WHAT NEEDS TO BE DONE:
Each entry below must come back exactly as written, without its pictures.

EXERCISE INPUT:
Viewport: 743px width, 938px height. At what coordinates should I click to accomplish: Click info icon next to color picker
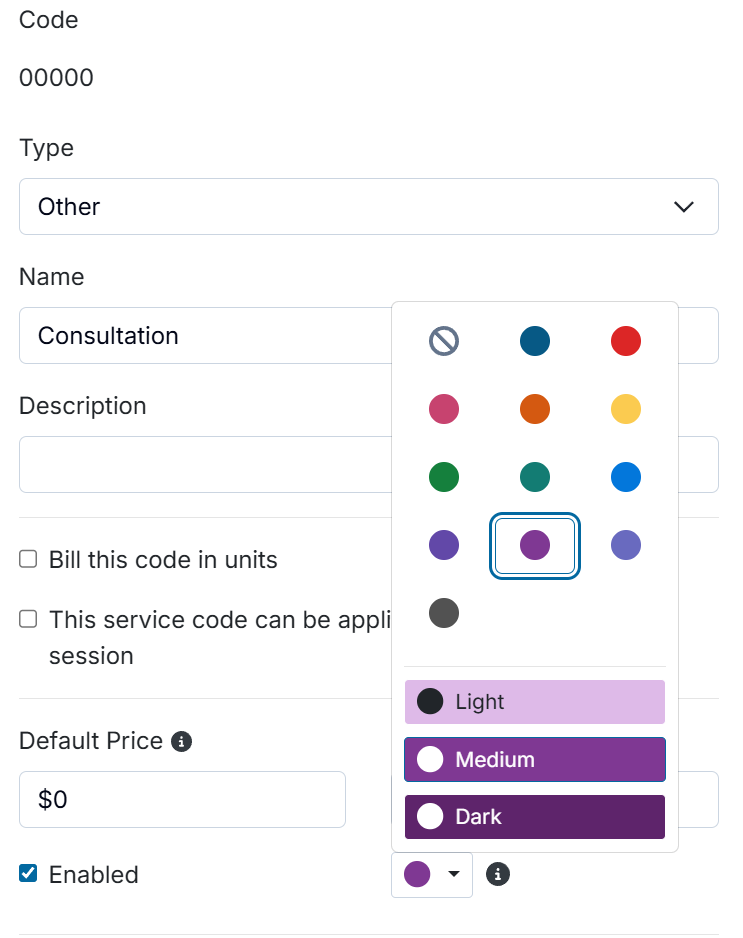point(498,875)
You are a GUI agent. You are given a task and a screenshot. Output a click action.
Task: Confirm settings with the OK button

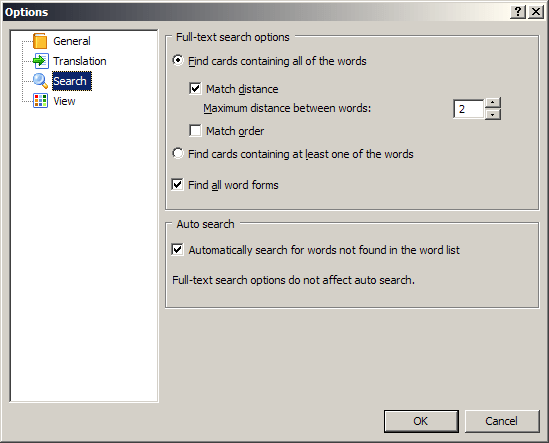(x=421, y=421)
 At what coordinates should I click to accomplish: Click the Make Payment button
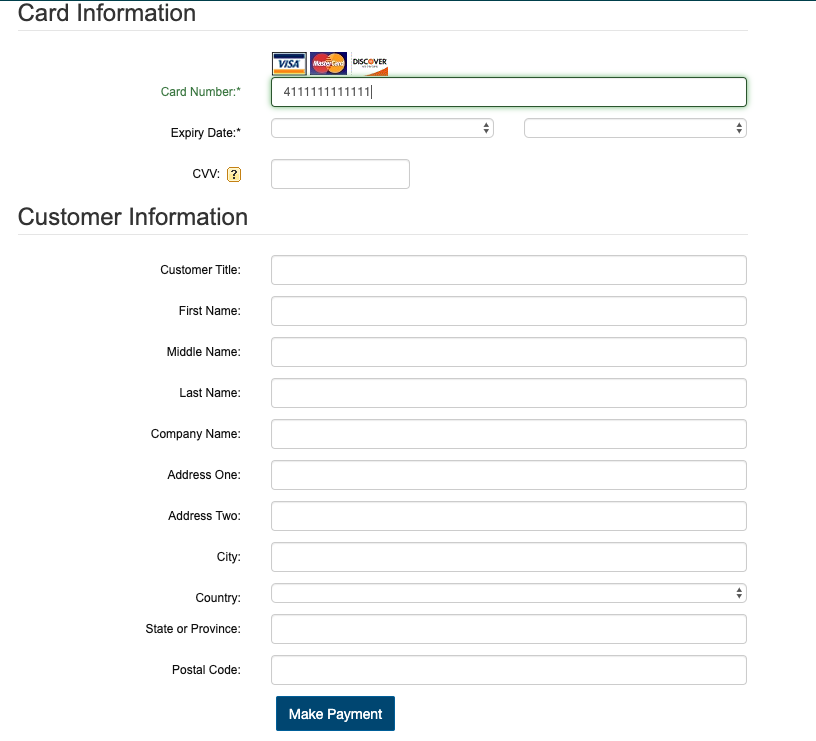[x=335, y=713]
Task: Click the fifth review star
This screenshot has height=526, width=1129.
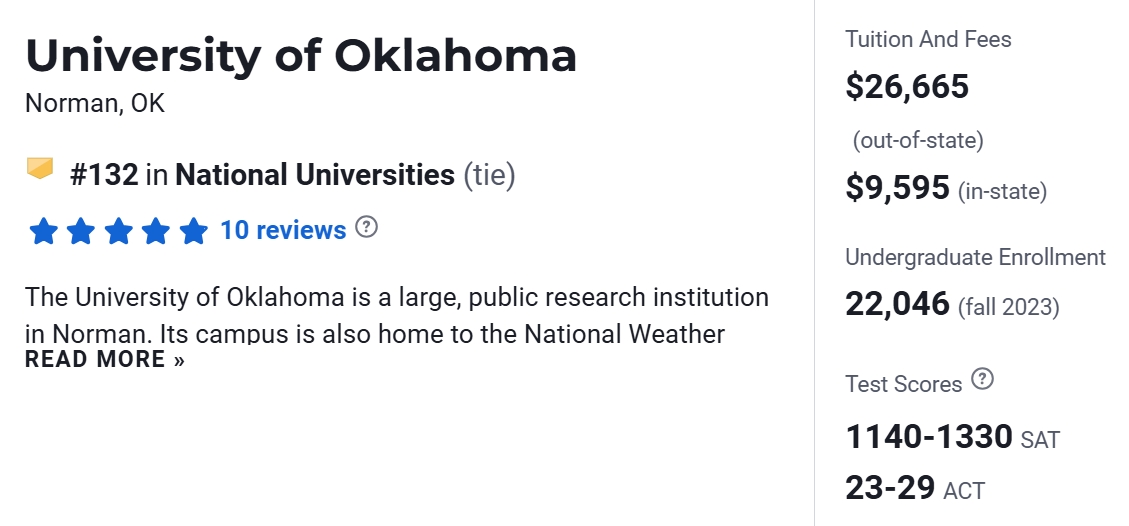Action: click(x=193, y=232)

RESULT FOR THIS TASK:
Viewport: 743px width, 938px height. At what coordinates should I click to accomplish: Click info icon next to color picker
point(498,875)
You are a GUI agent. You are given a task and a screenshot. Output a click action.
Task: Confirm settings with the OK button

(x=421, y=421)
 At what coordinates should I click to accomplish: Click the Make Payment button
[x=335, y=713]
Task: Click the fifth review star
This screenshot has height=526, width=1129.
Action: click(x=193, y=232)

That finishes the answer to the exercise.